The multi-sector header signature for VCN 0x0 of index $I30
in file 0x3e is incorrect.
00 00 00 00 00 00 00 00 00 00 00 00 00 00 00 00 …
00 00 00 00 00 00 00 00 00 00 00 00 00 00 00 00 …
Error detected in index $I30 for file 62.
The index bitmap $I30 in file 0x3e is incorrect.


TESTS PERFORMED
# We have two complete servers with identical hardware. We can repeat the fault on either server. So we know there is not a fault with a specific hardware item.
# We have tested with 800GB Intel SSDs with HP firmware. We have also tested with 200Gb Intel SSDs with Intel firmware. Configurations with both drive versions exhibit the fault.
# We have tested with Windows based software RAID and the fault does not occur. Unfortunately this halves the array read performance, as we have confirmed with drive benchmarking software. Having spent £2000 per server on drives, halving the disk performance is not something we want to do. Since the software RAID works, this suggest that the drives and connectivity are not at fault, as they are used in both hardware and software RAID. Switching to software RAID uses a standard Microsoft AHCI driver instead of the Intel RSTe driver.
# Configurations with the following Intel RSTe driver versions exhibit corruption: Version 3.8.0.1113, version 4.0.0.1045 and version 4.1.0.1047.
# Configurations with Intel ‘C600+/C200+ series chipset SATA RAID’ RSTe driver version 3.6.0.1093 does not exhibit corruption.
# Power consumption is around 130 Watts and is well within the limits of each server’s dual 500 Watt power supplies.

OBSERVATIONS
# Once corrupted, running an array verify from the Windows Intel RAID utility often results in a blue screen.
# Once an array has corrupted, if we break the array and inspect each disk of the mirror, we find that one drive is intact and the other drive is corrupt. But this is not a fault with a drive or a cable because we have run tests on two different servers, six drives and four SATA cables.

CONCLUSION
Based on 6 weeks of exhaustive testing, we have concluded that there is a fault in the Intel RSTe driver.
We are trying to find a way to get this bug fixed.
If others have had the same issue, this puts more weight to the case.

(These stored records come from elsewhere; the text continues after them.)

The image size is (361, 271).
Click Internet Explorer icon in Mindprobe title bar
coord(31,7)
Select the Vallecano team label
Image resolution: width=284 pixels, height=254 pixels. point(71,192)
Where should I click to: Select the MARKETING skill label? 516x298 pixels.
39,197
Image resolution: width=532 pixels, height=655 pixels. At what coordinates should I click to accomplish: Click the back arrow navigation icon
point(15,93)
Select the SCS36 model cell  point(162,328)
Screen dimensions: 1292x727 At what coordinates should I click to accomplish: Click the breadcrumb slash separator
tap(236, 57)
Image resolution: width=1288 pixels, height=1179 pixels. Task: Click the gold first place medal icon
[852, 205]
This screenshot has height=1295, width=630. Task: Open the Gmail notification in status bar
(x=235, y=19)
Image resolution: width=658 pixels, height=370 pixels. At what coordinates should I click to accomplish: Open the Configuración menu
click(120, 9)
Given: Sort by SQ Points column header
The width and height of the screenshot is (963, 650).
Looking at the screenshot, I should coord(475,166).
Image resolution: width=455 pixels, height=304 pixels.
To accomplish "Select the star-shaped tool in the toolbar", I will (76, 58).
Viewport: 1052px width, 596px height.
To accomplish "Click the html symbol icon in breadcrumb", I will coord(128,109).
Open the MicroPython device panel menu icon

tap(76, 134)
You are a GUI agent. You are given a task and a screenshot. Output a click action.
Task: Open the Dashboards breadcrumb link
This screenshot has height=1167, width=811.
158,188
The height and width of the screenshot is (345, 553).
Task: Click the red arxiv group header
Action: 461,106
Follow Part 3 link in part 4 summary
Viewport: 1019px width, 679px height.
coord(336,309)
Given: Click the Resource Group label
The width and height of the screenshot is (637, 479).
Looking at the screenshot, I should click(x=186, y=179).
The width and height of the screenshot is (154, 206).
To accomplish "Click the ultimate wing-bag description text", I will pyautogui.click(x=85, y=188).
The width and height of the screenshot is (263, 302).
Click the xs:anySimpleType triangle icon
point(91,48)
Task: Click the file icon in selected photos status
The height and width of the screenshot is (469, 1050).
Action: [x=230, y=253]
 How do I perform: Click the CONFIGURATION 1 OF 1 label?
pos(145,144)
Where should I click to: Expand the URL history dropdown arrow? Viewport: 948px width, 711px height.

Has anybody else experienced this behaviour? If so, have you been able to fix the problem by downgrading to RSTe driver version 3.6.0.1093?

Does anyone have any good suggestions or good contacts at Intel, so we can get this information to the right people so it gets fixed?

We don’t really want the server to go live with a very old driver version, as the servers once live, will effectively remain stuck at that driver version, as it will be too risky to update them.

Any help or suggestions are appreciated.

Best regards

Stephen Done

@ StephenDone:
Hello Stephen,
welcome at Win-RAID Forum and thanks for your detailed and very interesting report.

Although I don’t have any own experience with an Intel C600 Series Chipset, I know a lot of X79 RAID users, who switched to an Intel RST RAID OROM and driver v11/12/13 series because of severe problems with the original "Enterprise Edition" RAID OROM modules and drivers.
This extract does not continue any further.